• Michael Kim of Cendana Capital On His New $50 Million Fund

    michael_kim_DV_20110104201014 (1)This morning, five-year-old Cendana Capital, which has made a name for itself by backing so-called micro funds, is taking the wraps off a new, $50 million fund of funds — roughly twice the size as its first $28.5 million pool.

    No doubt that’s good news to Cendana’s existing managers – including Freestyle Capital, IA Ventures, K9 Ventures, Lerer Hippeau Ventures, and SoftTech VC. It’ll also undoubtedly be seen as a boon to the many entrepreneurs and operators who are entering the market with hopes for their own seed-stage funds.

    Yesterday, StrictlyVC caught up with Cendana founder Michael Kim to talk about the new fund and his one big concern about today’s market. Our chat has been edited for length.

    Congratulations on the new fund.

    Thank you. We were targeting $30 million so this was way oversubscribed. We hit our hard cap.

    Your first fund must be performing well.

    Our net IRR was 24 percent as of June, and we expect performance to improve from there.

    Who have you backed with your newest fund?

    We’ve invested in five funds so far, four of which were [investments in managers we’ve previously backed], including PivotNorth Capital, SoftTech VC, Forerunner Ventures, and Lerer Hippeau Ventures. Our new investment is MHS Capital, founded by Mark Sugarman. He spent seven years investing his first, $34 million fund, and he wound up with sizable stakes in some great companies, including OPower, Indiegogo, and Thumbtack. We think we’ll eventually invest in roughly the same number of core positions as we took in our first fund, which is 10 or 11.

    Will other new managers have a shot at getting a check from you?

    Yes, though I do think it’s becoming harder for new entrants to compete. At this point, the incumbents really have the credibility to lead the best deals. And the ownership levels a fund can get are important, both because seed stakes get diluted and because the average venture exit is between $50 million and $100 million. If you own just a few percent of a company that exits at that range, it doesn’t really move the needle.

    When you set out to raise this fund a year or so ago, you’d also set out to raise a $25 million fund to make direct investments. Did that come together?
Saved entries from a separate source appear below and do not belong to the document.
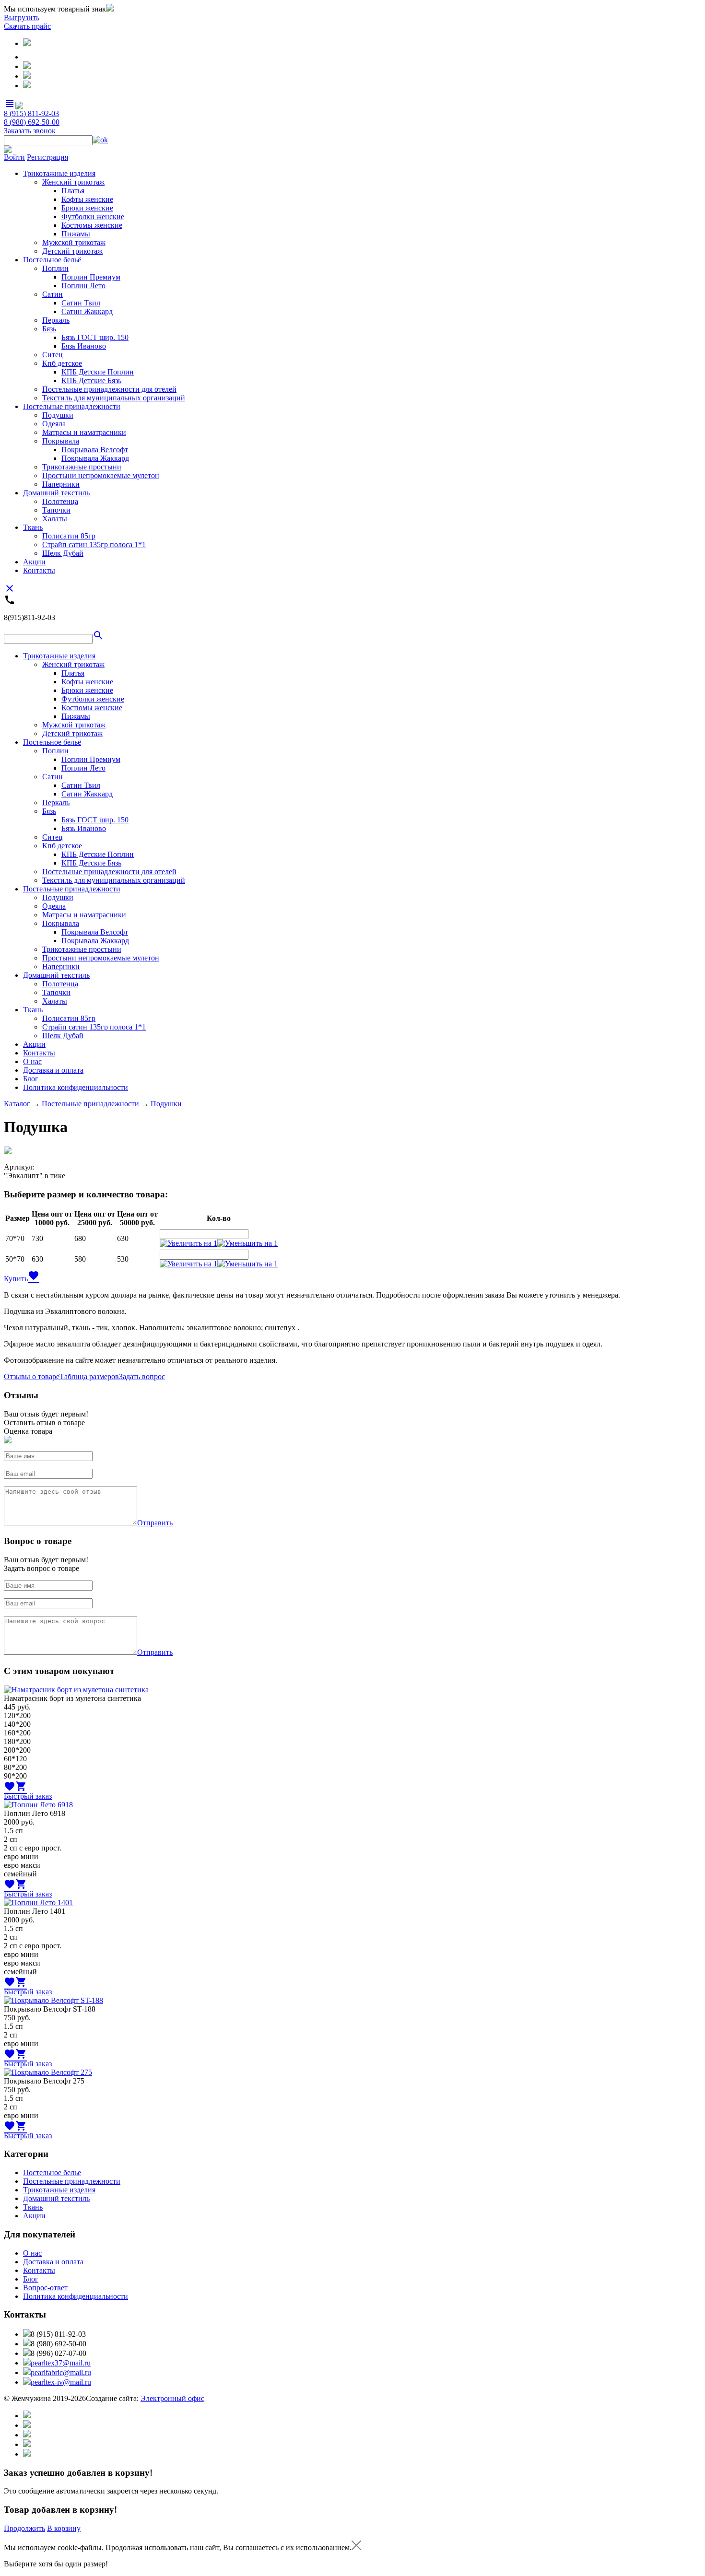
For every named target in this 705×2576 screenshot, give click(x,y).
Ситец (52, 355)
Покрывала (60, 441)
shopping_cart (21, 1786)
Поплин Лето (83, 285)
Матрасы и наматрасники (84, 432)
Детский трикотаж (72, 251)
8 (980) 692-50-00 (31, 122)
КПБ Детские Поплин (97, 372)
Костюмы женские (91, 225)
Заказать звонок (30, 131)
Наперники (61, 484)
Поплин (55, 268)
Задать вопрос (142, 1376)
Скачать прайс (27, 26)
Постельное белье (52, 2172)
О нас (32, 1061)
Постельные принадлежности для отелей (109, 389)
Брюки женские (87, 208)
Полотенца (60, 501)
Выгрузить (21, 17)
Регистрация (47, 157)
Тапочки (56, 510)
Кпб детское (62, 363)
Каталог (17, 1104)
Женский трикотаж (73, 182)
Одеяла (54, 424)
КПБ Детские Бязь (91, 380)
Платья (72, 191)
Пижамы (75, 234)
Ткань (33, 527)
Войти (14, 157)
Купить (16, 1279)
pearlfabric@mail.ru (61, 2372)
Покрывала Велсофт (94, 449)
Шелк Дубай (62, 553)
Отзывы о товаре (31, 1376)
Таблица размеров (89, 1376)
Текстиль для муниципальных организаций (113, 398)
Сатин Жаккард (87, 311)
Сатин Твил (80, 303)
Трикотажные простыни (81, 467)
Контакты (39, 570)
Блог (30, 1079)
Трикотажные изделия (59, 173)
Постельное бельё (52, 260)
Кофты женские (87, 199)
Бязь (49, 329)
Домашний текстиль (56, 493)
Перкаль (56, 320)
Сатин (52, 294)
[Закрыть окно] (356, 2547)
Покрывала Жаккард (95, 458)
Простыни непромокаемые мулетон (100, 475)
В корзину (64, 2528)
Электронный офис (172, 2398)
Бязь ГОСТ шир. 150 (95, 337)
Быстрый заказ (28, 1796)
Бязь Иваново (83, 346)
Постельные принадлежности (71, 406)
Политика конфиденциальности (75, 1087)
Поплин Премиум (90, 277)
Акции (34, 562)
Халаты (54, 519)
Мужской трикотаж (74, 242)
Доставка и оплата (53, 1070)
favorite (33, 1275)
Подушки (57, 415)
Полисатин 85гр (68, 536)
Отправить (155, 1523)
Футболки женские (92, 216)
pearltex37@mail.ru (61, 2363)
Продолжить (24, 2528)
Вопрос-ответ (45, 2287)
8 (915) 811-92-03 (31, 113)
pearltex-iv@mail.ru (61, 2382)
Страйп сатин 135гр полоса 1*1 (94, 544)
    We raised $17 million.

    Have you been getting asked, or have you been trying, to make more direct investments in the portfolio companies of your fund managers?

    We get involved in a subset of A deals, as well as subset of those companies that go on to Series B deals, where the tech risk is largely mitigated and the companies are generating tens of millions, if not hundreds of millions, of dollars.

    But are your portfolio managers calling you and saying, Hey, it’d be great for you to kick in a little capital so this other guy doesn’t get the position, or are you proactively seeking out these stakes?

    We proactively work with fund managers and entrepreneurs so we can react quickly if there’s an opportunity to invest. We’ve made three investments [from that $17 million fund] already, and in each case, the round was way oversubscribed but we got in because of our fund managers’ relationships with the founders and because the companies thought we could add value. We invested in Casper [an online retailer of mattresses], for example, and we helped them get on CNN a few days ago because my friend is a producer there, and they sold more than they ever have that day.

    Of course, there are cases where Sequoia will come in and do a Series A and not let anyone else in. It’s very competitive, but [we can keep up].

    A lot of people point to Sequoia as having the sharpest elbows. Who else tends not to want to share the Series A pie?

    All the top tier firms are very focused on ownership, and rightly so if they feel like a company has high potential. From what I can tell, Accel is similar, but it’s behavior that makes sense and that seed managers need to negotiate by having a close relationship with founders and [hanging on to their] pro rata rights [if they can].

    There’s concern that the market has been good for so long that a downturn, maybe soon, is inevitable.

    Even if the public markets correct by 20 percent, the most vulnerable sectors are the late-stage companies and investors. Hortonworks [which is going public and expected to command a public market value below what it was assigned during its last financing round] is a perfect example.

    Seed-stage funds are best-positioned for a downturn because if valuations come down, public tech companies will need to focus on growth, and they’re likely to use some of their tens of billions in cash to acquire it. And seed funds can exit companies at much more modest valuations and still get capital recovery.

    Everything could also freeze, including the bank accounts of would-be acquirers.

    If the seed funds can’t exit, that’s a big issue. Even though most of our funds have substantial reserves, they can’t carry a company forever. So a perfect storm would be a 20 percent market crash that causes Series A and B investors to pull back. You could end up with a lot of zombie companies. Still, even with a higher loss ratio, I think we’ll ultimately see seed funds do well. It just takes one or two winners.